С мужем Кэтрин Мэнсфилд Джоном Миддлтоном Марри – критиком, журналистом, издателем, редактором, освещавшим в ежемесячнике Adelphi идеи своего кумира (а впоследствии – злейшего врага) Дэвида Герберта Лоуренса, жизни и творчеству которого он посвятил книгу «Сын женщины» (1931), – Вирджинию в начале двадцатых годов связывал издававшийся Марри журнал Athenaeum, где она как критик регулярно печаталась, а десятью годами раньше – журналы «Rhythm» и «Blue Review», издававшиеся совместно Кэтрин и Марри. С Кэтрин же Вирджинию познакомил Литтон Стрэчи. Отношения между двумя писательницами развивались по формуле «любовь – ненависть». Они вечно спорили – и при встрече, и в печати. То не встречались месяцами, то дня не могли прожить друг без друга. Вирджиния говорила, что ее отношение к Мэнсфилд – это смесь соперничества и угрызений совести, однажды в сердцах воскликнула: «Если она хорошая – значит, я плохая!» Мэнсфилд также многое не нравилось в Вирджинии – ее заносчивость, постоянная смена настроений, и в то же время она признавалась Вулф в любви: «Ты не представляешь себе, Вирджиния, как я тобой восторгаюсь!» В литературных пристрастиях Вирджиния редко сходилась с подругой, что не мешало ей отдавать должное ее вкусу и интуиции. Когда Кэтрин Мэнсфилд сказала про «Улисса», что «в этой книге что-то есть», Вирджиния Вулф, это мнение не вполне разделявшая, заметила, причем без тени иронии: «Эта фраза должна войти в историю литературы». К рассказам Мэнсфилд Вирджиния относилась по-разному; рассказ «Блаженство», например, ей определенно не понравился:
«С ней покончено! – читаем ее эмоциональную запись в дневнике от 7 августа 1918 года. – В самом деле, мне непонятно, как можно оставаться честной женщиной и честной писательницей и сочинять такое!»
Кэтрин высоко ставила малую прозу В.Вулф.
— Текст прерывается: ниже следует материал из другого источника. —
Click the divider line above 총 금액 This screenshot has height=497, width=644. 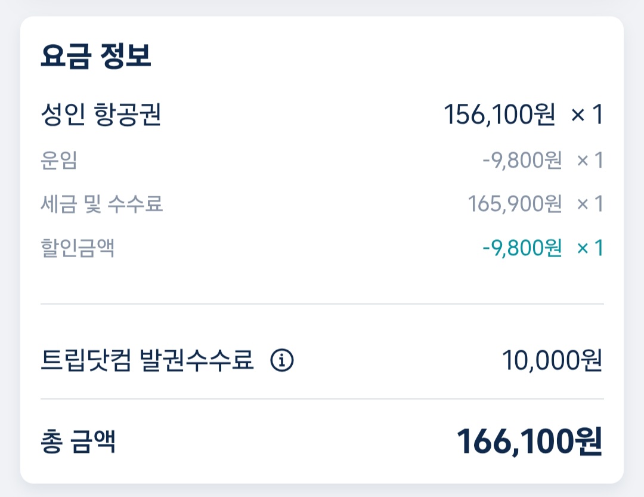coord(322,399)
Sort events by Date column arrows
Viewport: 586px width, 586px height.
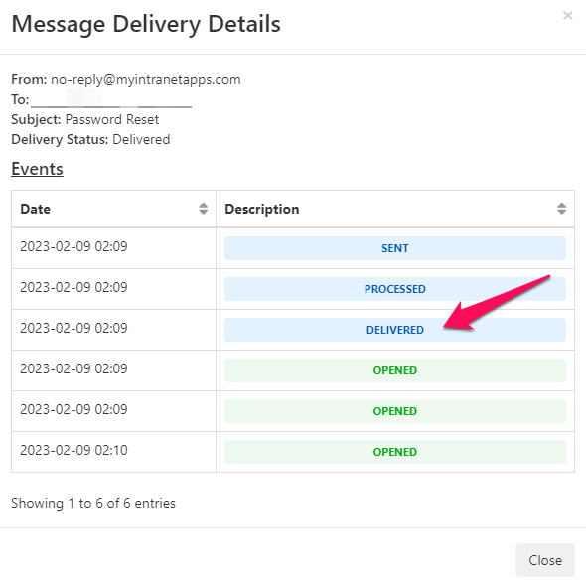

А вот первые два романа, «По морю прочь» и «День и ночь», ругала, и не только за интеллектуальный снобизм, но и за приглаженность стиля и характеров; называла ее второй роман «душевной ложью» (“a lie in the soul”) – словосочетание, к прозе Вулф – поздней, во всяком случае, – едва ли применимое. Отношение же Вирджинии к Кэтрин Мэнсфилд видно из такого, например, весьма противоречивого и опять же крайне эмоционального ее словесного портрета:
«Интересная, ранимая, одаренная и прелестная; одевалась, как шлюха, да и вела себя, как последняя девка… Приходится, к сожалению, принять тот факт, что ее разум – очень тонкий слой почвы, всего в дюйм-два, под которым сплошной бесплодный камень… У меня сложилось впечатление о ней, как о черством и холодном человеке»[61].
Впечатление, которое многие, Мэнсфилд знавшие, Лоуренс в том числе, не разделяли. Писатель рассорился с ней, одно время близкой подругой, обвинил во лжи и лицемерии, однако, когда Мэнсфилд умерла, искренне по ней скорбел: «Что-то ушло из нашей жизни…»
Джеймс Джойс: «холостой выстрел»
В связи со списком первых публикаций «Хогарт-пресс» возникает законный вопрос: а почему среди «нематериалистов», печатающихся в издательстве четы Вулф, нет главного «нематериалиста» – Джеймса Джойса, безусловного лидера литературного авангарда двадцатых годов? На этот вопрос можно дать по крайней мере четыре ответа.
Во-первых, «Улисса» «перехватили». Прежде чем выйти в феврале 1922 года в парижском издательстве при книжном магазине Сильвии Бич «Шекспир и компания», первые четырнадцать эпизодов из opus magnum Джойса печатаются с марта 1918 года по декабрь 1920-го в нью-йоркском авангардистском журнале Little Review. А также в 1919 году – в лондонском Egoist-press, возглавляемом Харриет Шоу Уивер; это Уивер в апреле 1918 года, по рекомендации печатавшегося в «Эгоисте» Элиота, принесла Вулфам рукопись «Улисса»; ее-то В.Вулф, скорее всего, и читала. И не только читала, но и комментировала прочитанное в своих записных книжках с марта по октябрь 1918 года.